TLDR: Whatever “modern capitalism” means, monopolies, cartels and joint-stock companies are ubiquitous in the modern economy; they do work against Smithian markets. (If that’s what you’re saying Quartz, we’re in agreement.)

Oh dear. You’d think that was true but unfortunately not with the big stuff.

Consider the small nation of New Zealand. A few years ago the Police contracted with IBM for a new super duper computer system called ISIS. For $84 million.

Fail. It never worked and was never completed. A friend of mine in Police HQ says that IBM paid a sum to cancel the contract although this isn’t commonly known.

Later the Ministry of Education contracted with Australian computer experts to ramp up their payroll software. It was called Novopay.

Fail. It was too late to go back to Databank the NZ software originator so they had to live with the new system. Cleaners were paid as if they were full-time teachers and teachers were not paid at all. It was an utter fiasco.

Yes they do. That’s why you had to put the words “free market” in quotes.

There is a total anarchist free-market on one side and a total command economy on the other. Slavery is very far to the command side of that spectrum.

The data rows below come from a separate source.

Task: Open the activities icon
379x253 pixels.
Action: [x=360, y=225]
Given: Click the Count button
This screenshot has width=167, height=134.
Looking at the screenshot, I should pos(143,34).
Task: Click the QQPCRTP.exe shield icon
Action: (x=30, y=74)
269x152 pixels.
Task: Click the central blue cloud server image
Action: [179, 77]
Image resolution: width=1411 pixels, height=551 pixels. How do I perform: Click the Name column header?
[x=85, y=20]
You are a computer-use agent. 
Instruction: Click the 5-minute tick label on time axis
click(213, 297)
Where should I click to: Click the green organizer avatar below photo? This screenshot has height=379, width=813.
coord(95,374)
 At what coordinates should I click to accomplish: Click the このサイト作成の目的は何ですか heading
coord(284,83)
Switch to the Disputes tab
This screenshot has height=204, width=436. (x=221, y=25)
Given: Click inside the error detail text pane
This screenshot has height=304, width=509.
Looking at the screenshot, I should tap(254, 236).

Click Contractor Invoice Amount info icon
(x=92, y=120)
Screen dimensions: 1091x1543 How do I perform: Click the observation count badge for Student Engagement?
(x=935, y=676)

I realize it is the American statist’s delight to tie free marketeers to slavery, but it’s really not accurate.

No, I am in no way tying free markets to slavery. But when you say "There literally cannot be a free-market in locking people up against their will. " Its entirely appropriate to point out that : “There once was a “free market” in slaves. The price of a slave was determined purely by supply and demand. Free market principles do not require that everyone be free.”

Its just a fact that free market principles operate regardless of whether we have justice, democracy or equity.

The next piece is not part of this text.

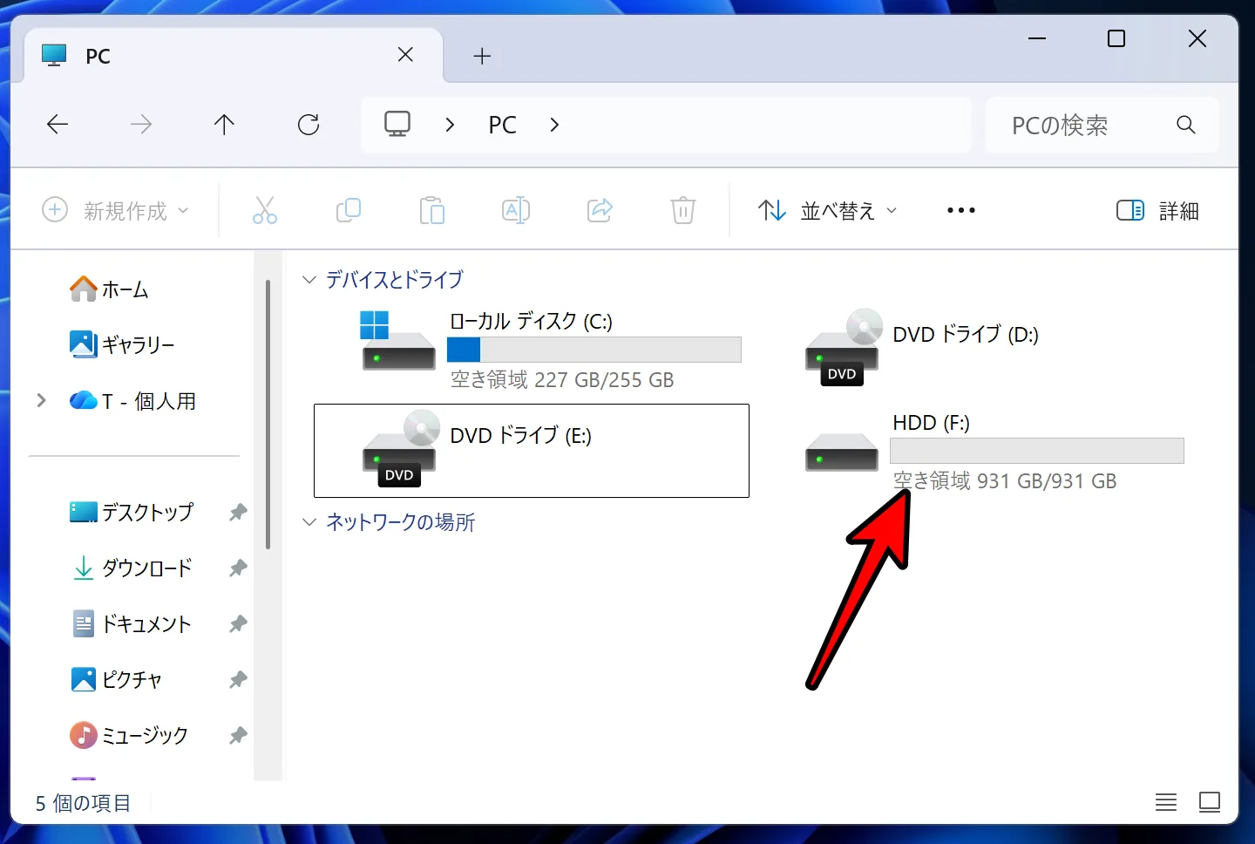The width and height of the screenshot is (1255, 844).
Task: Open the 詳細 (Details) pane
Action: pyautogui.click(x=1159, y=210)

Correct. Free Market principles only require the buyer and seller to be free. The merchandise doesn’t have to be. A Free Market in Slaves is not a contradiction.

Serious question for Libertarians and Free Market enthusiasts: What’s your view on the recent price hike of EpiPen ?

What the private prison example misses is the idea of emergent order. The thing that makes the private sector inherently more effective than the government sector is not that the government workers are lazy or evil and private sector workers are good and industrious. It is that the private sector is flexible and the government is rigid.
There is fable about Eisenhower when he was president of Columbia and they were building a new part of campus that needed sidewalks. He said lets wait a year to build the sidewalks and then build them along the paths of where students actually walk. That is an emergent order, it allows more useful sidewalks to be built but first things get messy as students have to walk through grass and mud the first year.
Another example was cell phones. To vastly oversimplify, at one point there were two competing standards of cell phone, GSM and TDMA. In Europe the EC ruled that cell phone companies had to use GSM, which was the superior technology. In America some companies used GSM and some used TDMA, and as a result cell phone service quality in the US lagged Europe. However, one cell phone company found a way to change TDMA to CDMA which was vastly superior to both technologies. Because of this Europe was stuck for a while with an inferior type of cell phone and had to spend huge money to change its system.
This is the advantage of free markets, after a period of relative chaos, the best companies emerge and dominate a market until something better comes along. The advantage of government is they can take the best way of doing things right now and make it mandatory. It skips the period of initial chaos but the problem is that locks in a solution that does not evolve.
In the private prison example, some companies are going to be good at it and some are going to be bad at it. The next step is to let the bad companies die and give their contracts to the good companies. Keep doing this until only good companies exist and then the system as a whole is greatly improved.